After two years of organizing, more than 7,000 independent home care providers in Vermont have voted overwhelmingly to be represented by AFSCME Vermont Homecare United in negotiations with the state of Vermont. The vote, which concluded yesterday, marks a major milestone in the fight for home health care workers and is the largest organizing win in Vermont’s history. Out of the 7,500 eligible home care providers, 71% voted for AFSCME.

“I’m so excited! It makes the hard work worthwhile. I walked through ice and snow to talk with other home care providers like me because I want AFSCME Vermont Homecare United behind us to improve our jobs so we can give the best to those we care for,” said home care provider Janelle Blake. “Now we can start building our union and get our contract.”

AFSCME President Lee Saunders was among the first to congratulate the home care providers who helped secure the win. “The home care providers of AFSCME Vermont Homecare United worked tirelessly to win collective bargaining rights in the Green Mountain State,” Saunders said. “Many spent countless hours meeting personally with other providers to explain why it was so important for them to have a voice on the job through AFSCME. At kitchen tables, on front porches, at picnics and even in the grocery store, these home care providers showed their fellow providers how coming together through AFSCME brings them one step closer to better pay and benefits, overtime protections and training opportunities.”
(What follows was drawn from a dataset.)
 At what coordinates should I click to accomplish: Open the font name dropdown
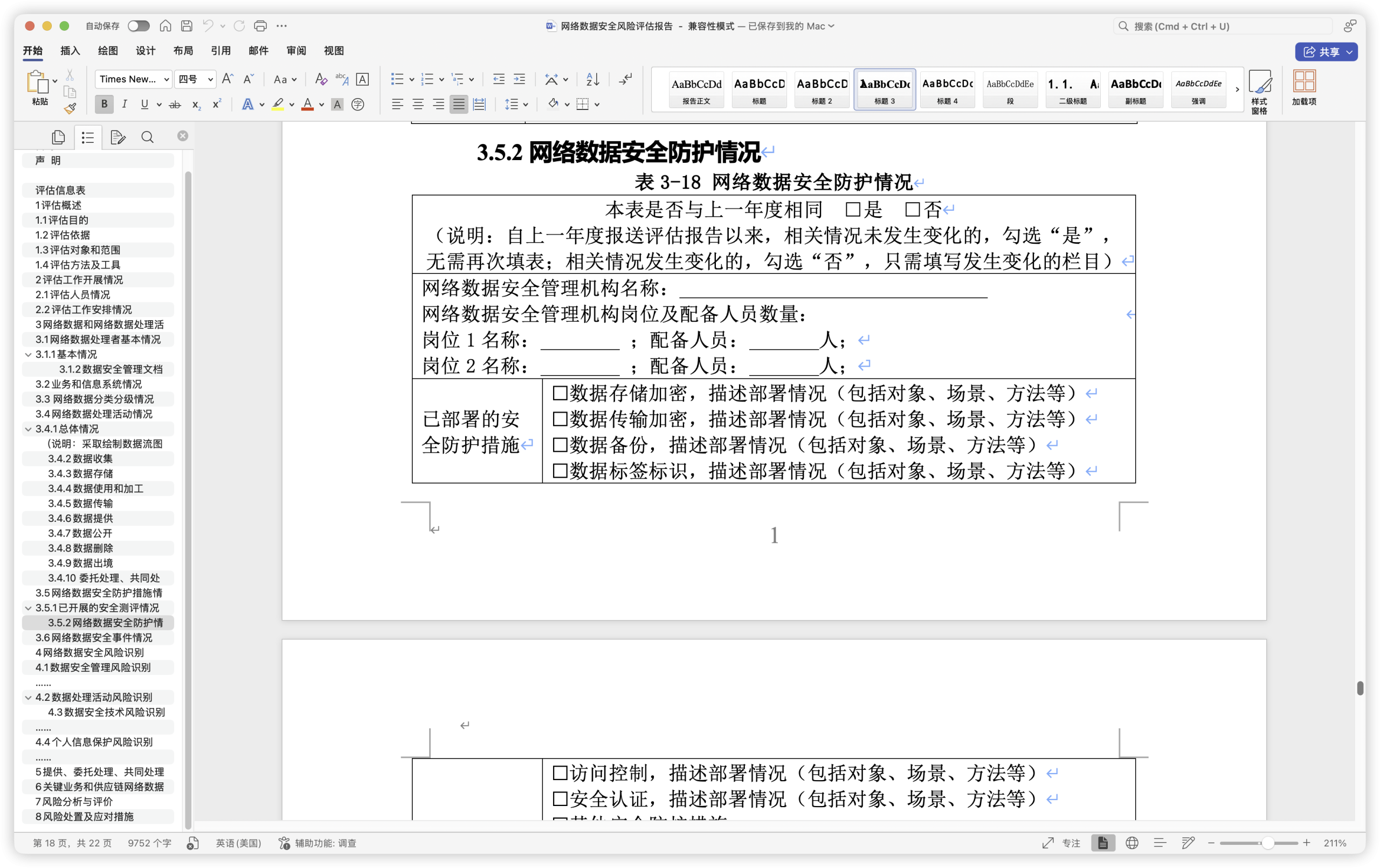(166, 79)
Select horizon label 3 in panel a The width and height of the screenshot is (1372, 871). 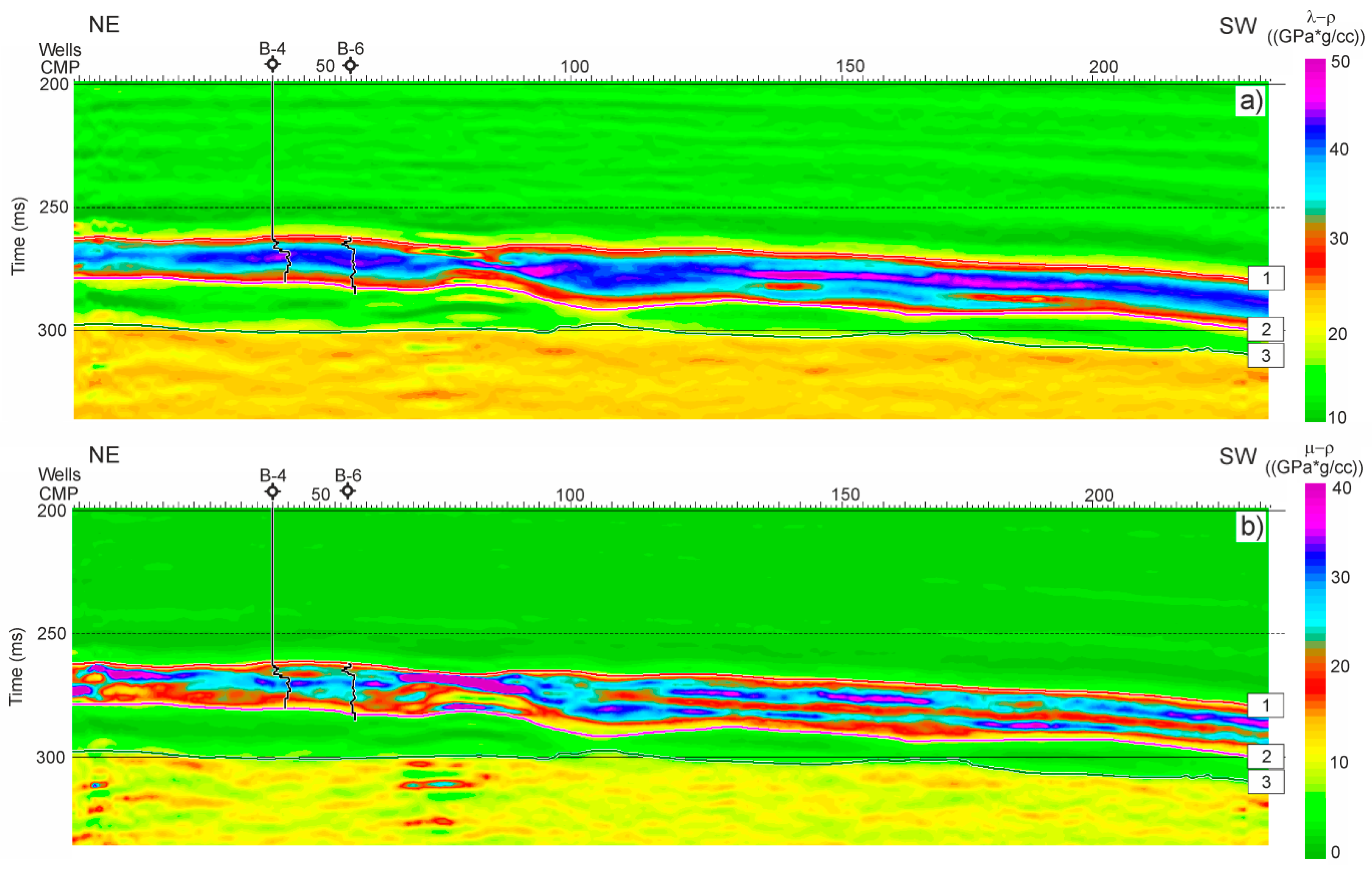click(x=1265, y=356)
It is a victory not only for the workers, but for the patients they care for. In many instances, the only reason that a senior can stay in her home is because of the assistance of a home health aide, who provide assistance with activities such as bathing, dressing, feeding and administering medication. Home health aides represent one of the greatest long-term needs in health care and is one of the most demanding jobs available in the industry. The work is physically demanding and requires long and extended hours, yet the average home health care worker takes home just slightly more than $21,000 a year, making it hard to retain talented workers.